__What you need to do__
All that is needed is each line of the entries holding the word "This", copied as it stands.

__Dataset entries__

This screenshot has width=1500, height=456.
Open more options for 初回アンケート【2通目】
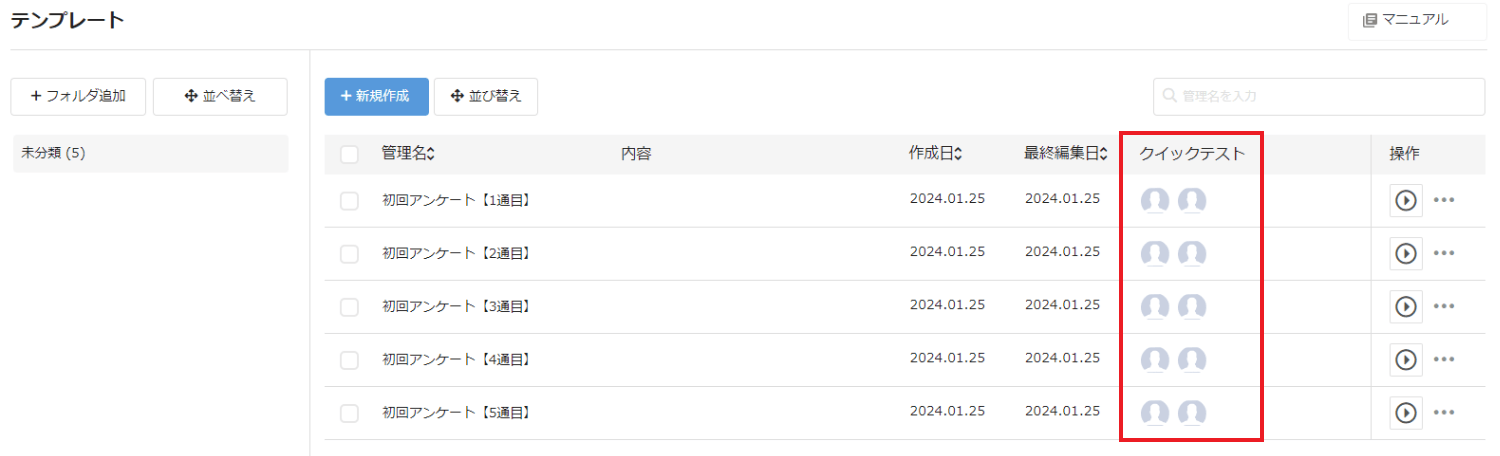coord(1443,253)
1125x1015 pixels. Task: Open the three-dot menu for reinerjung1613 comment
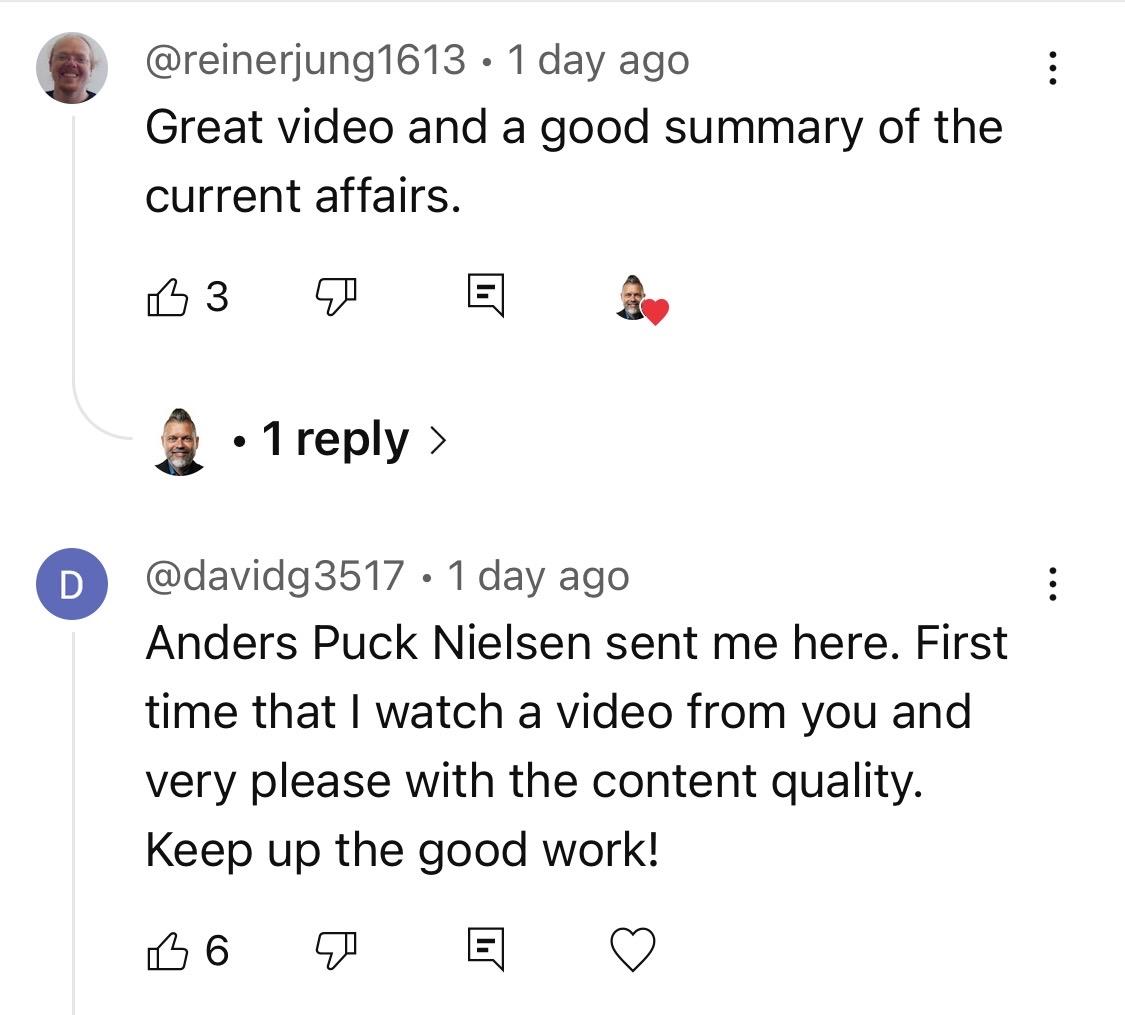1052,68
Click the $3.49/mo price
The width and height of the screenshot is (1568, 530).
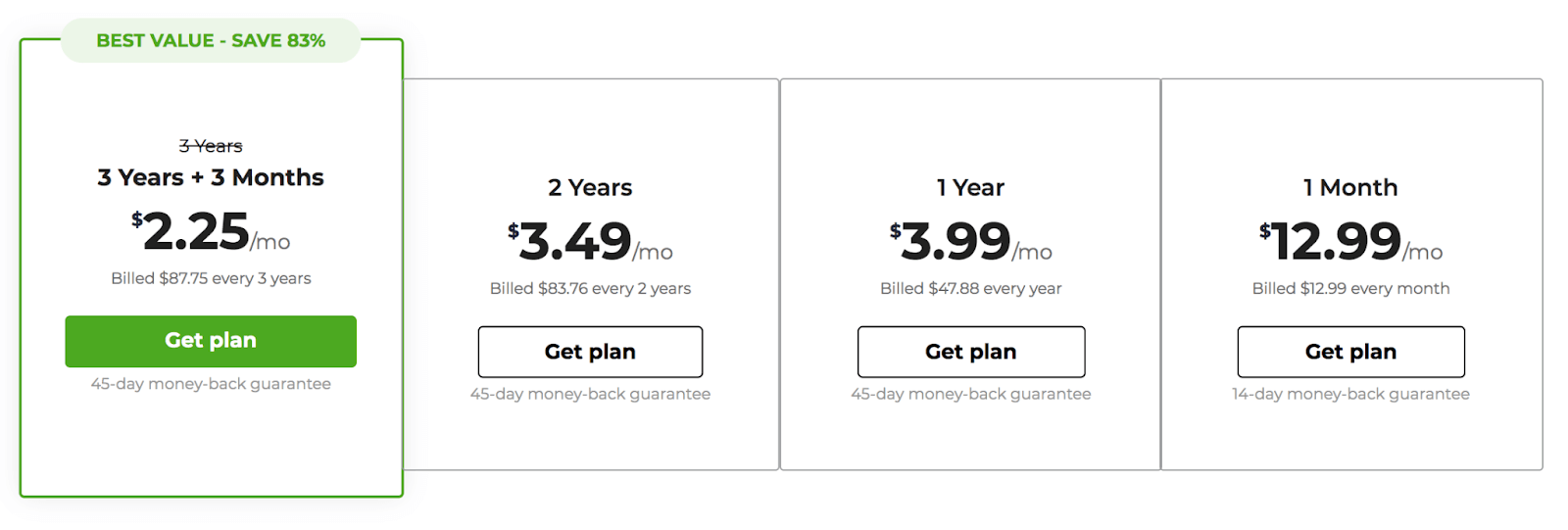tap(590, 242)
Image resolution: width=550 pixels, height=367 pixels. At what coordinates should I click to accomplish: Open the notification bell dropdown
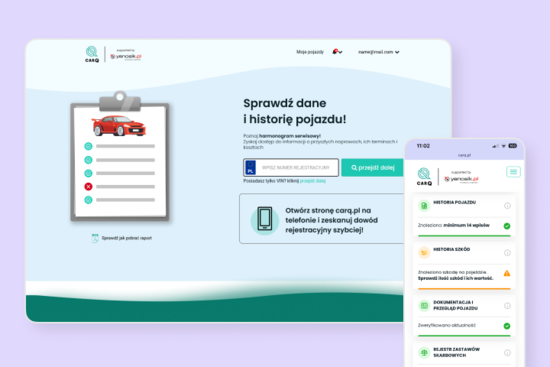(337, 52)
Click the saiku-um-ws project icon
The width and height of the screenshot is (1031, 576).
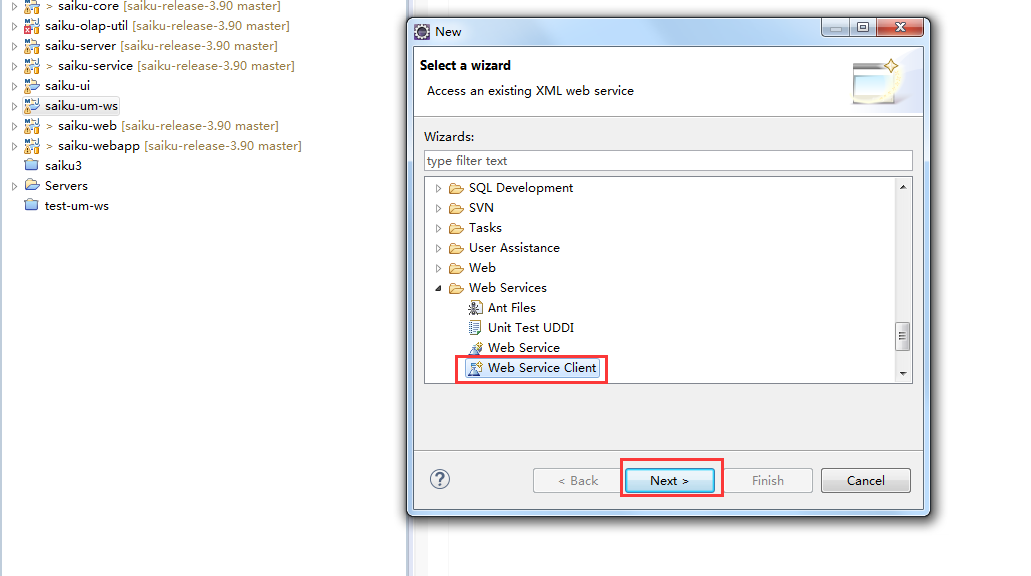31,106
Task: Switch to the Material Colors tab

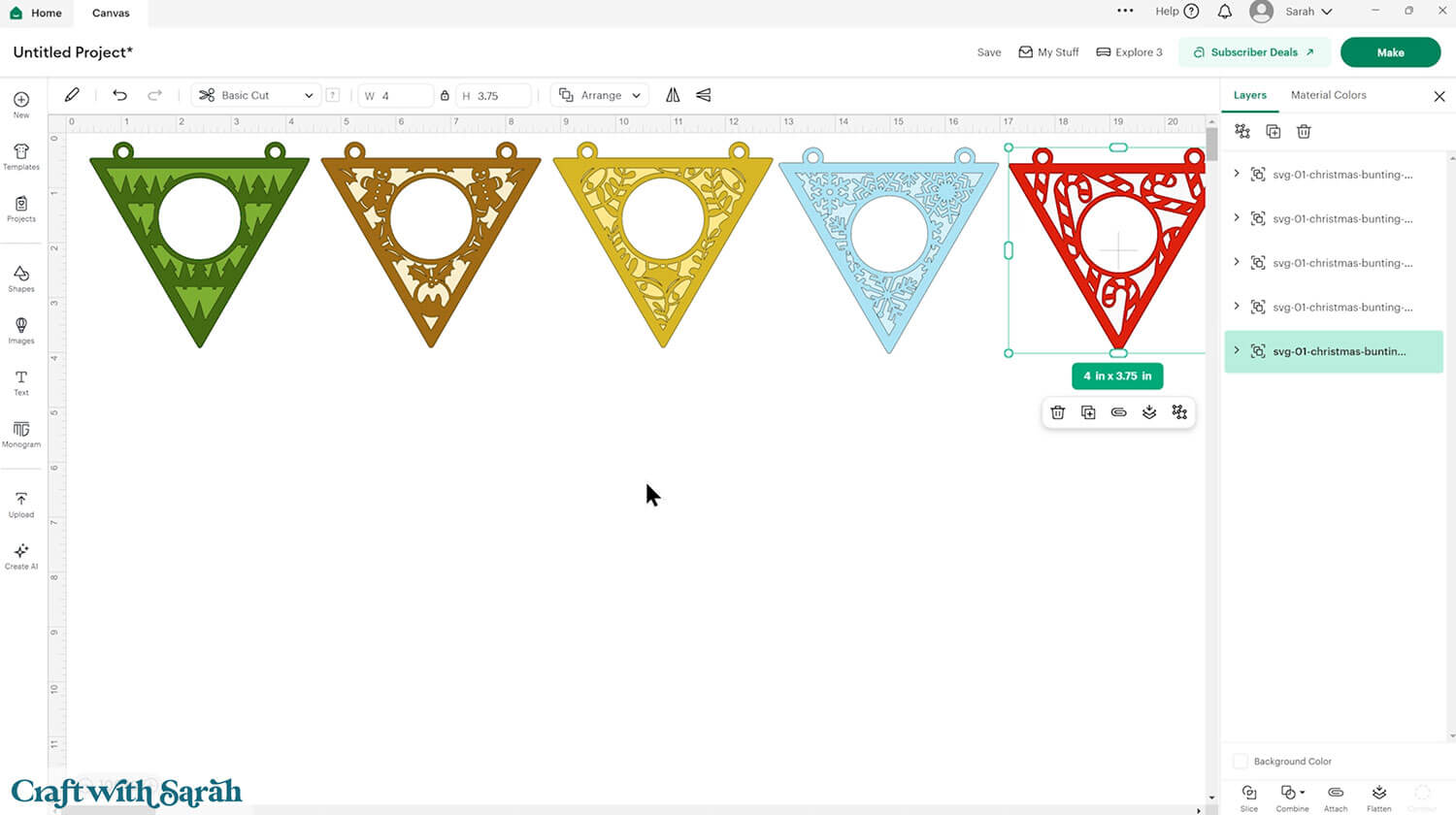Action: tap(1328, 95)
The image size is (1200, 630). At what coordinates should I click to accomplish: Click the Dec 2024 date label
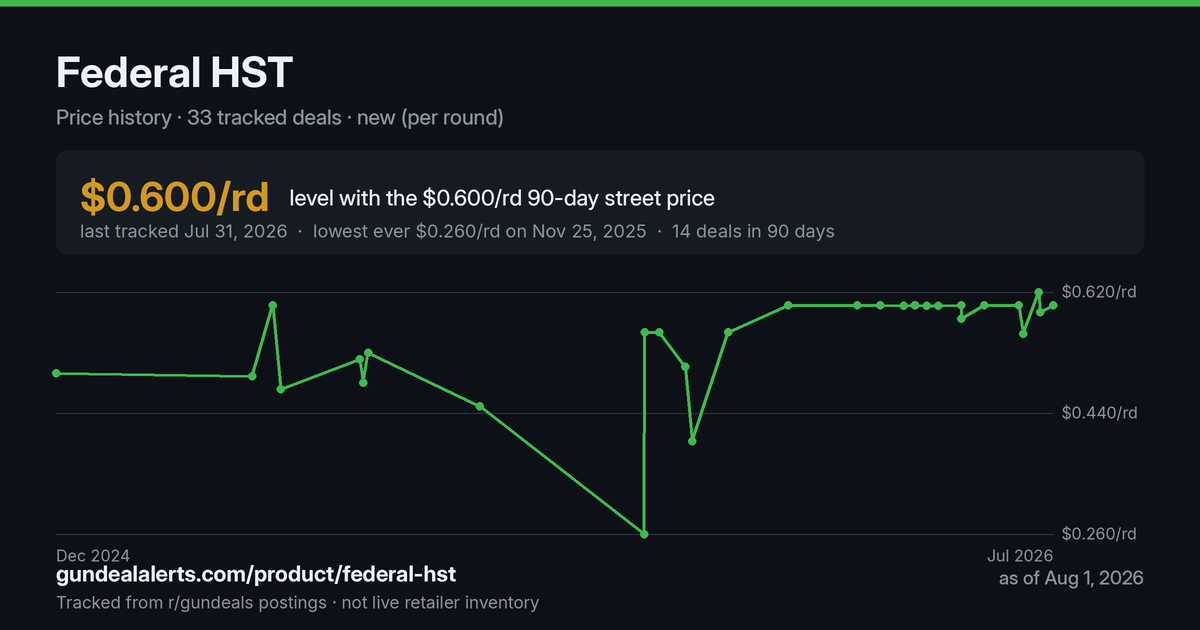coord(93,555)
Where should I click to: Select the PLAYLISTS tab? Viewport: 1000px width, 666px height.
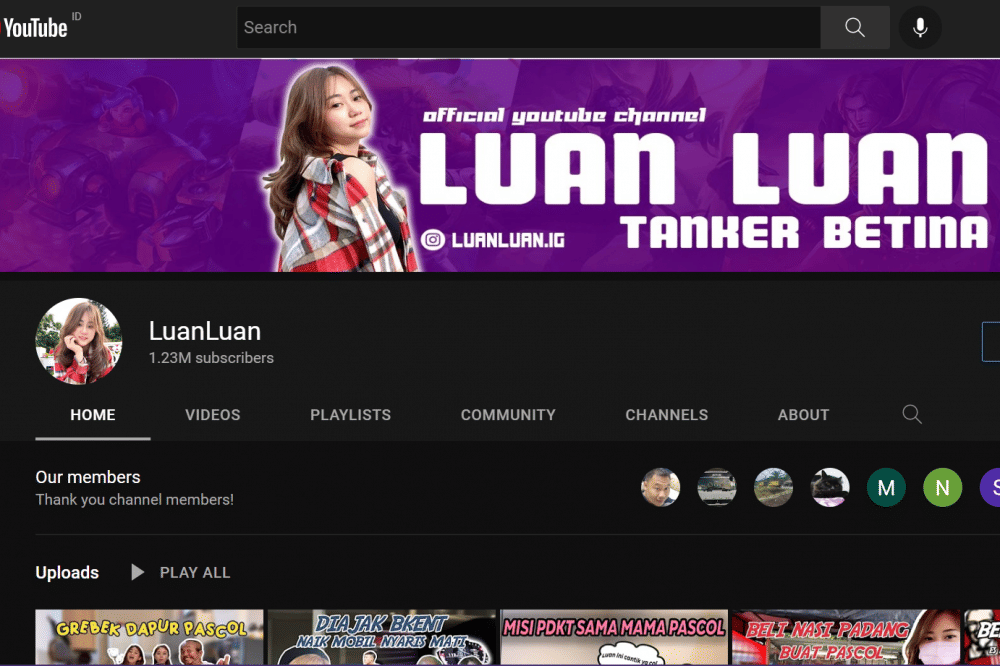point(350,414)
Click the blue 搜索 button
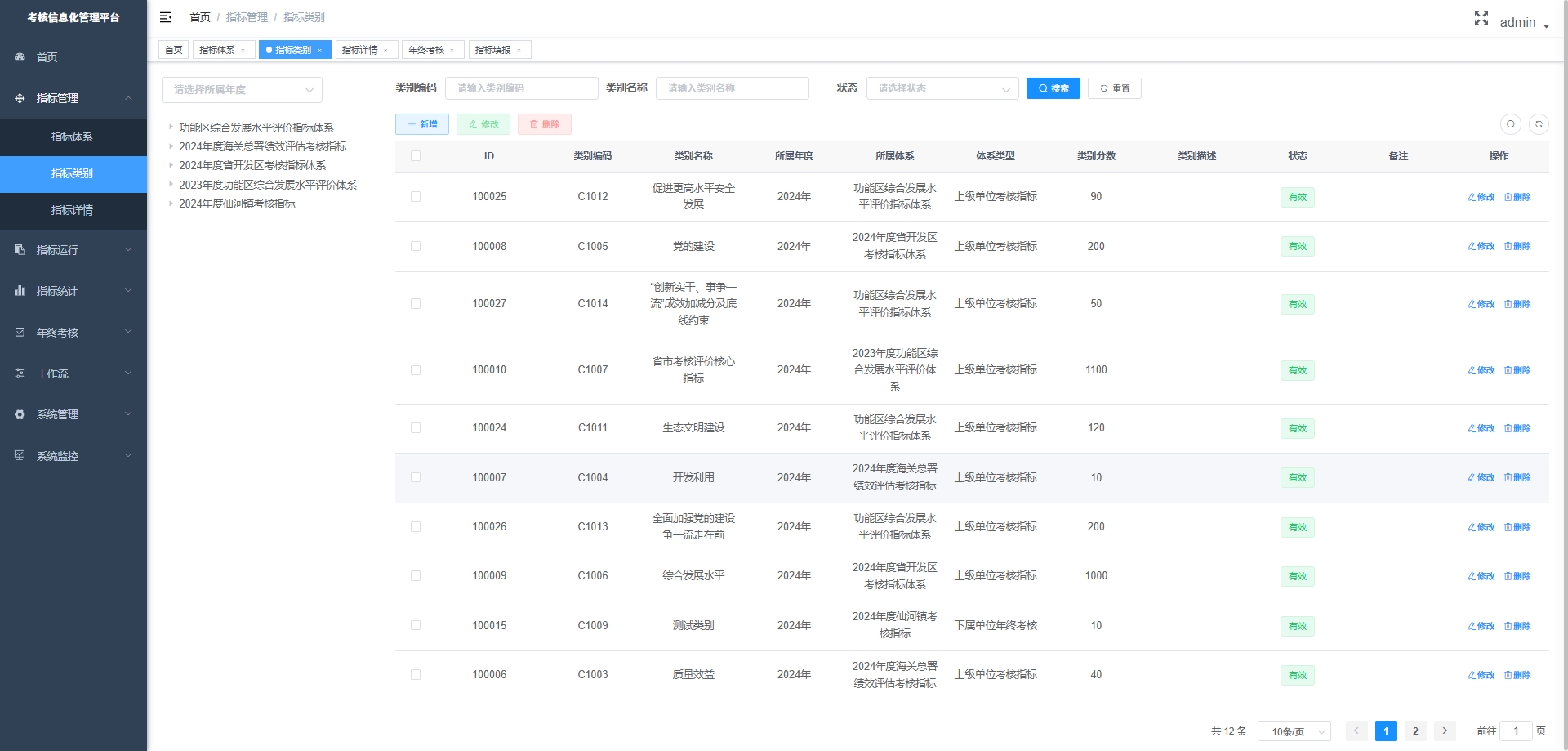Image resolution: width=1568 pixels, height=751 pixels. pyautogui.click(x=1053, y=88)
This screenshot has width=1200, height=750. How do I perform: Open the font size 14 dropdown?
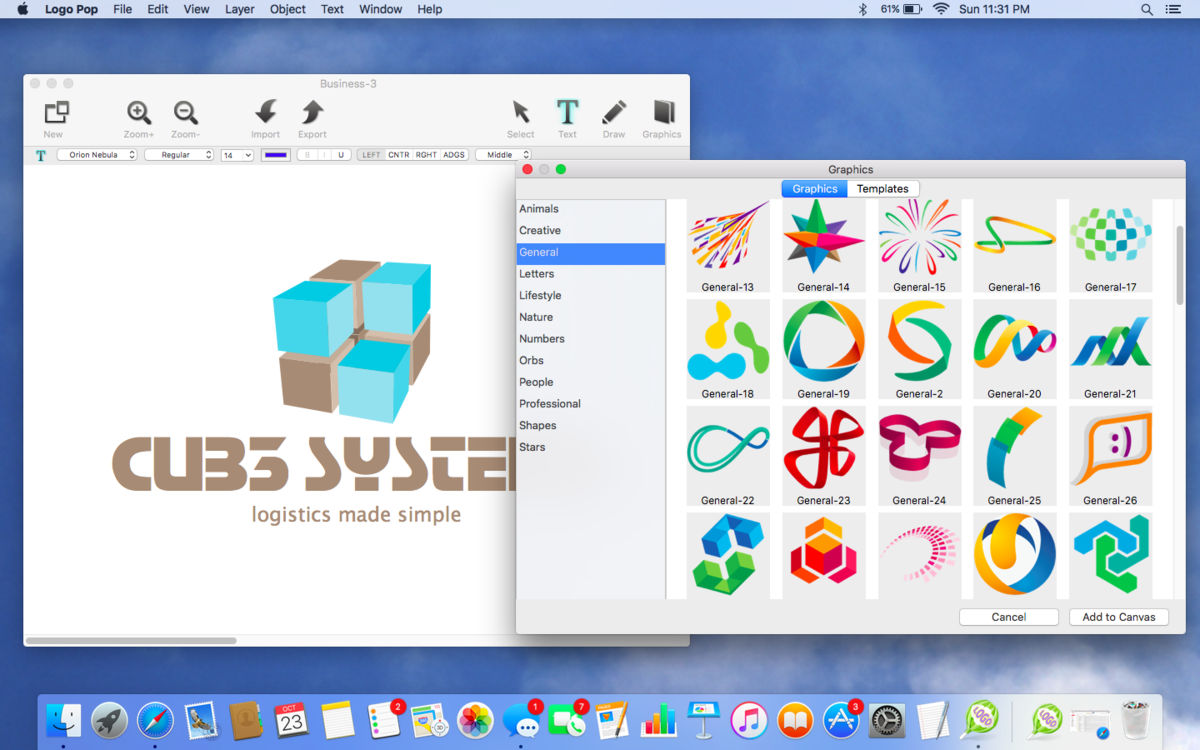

__Answer below__
This screenshot has width=1500, height=456.
This screenshot has width=1200, height=750. How do I perform: Open the font size 14 dropdown?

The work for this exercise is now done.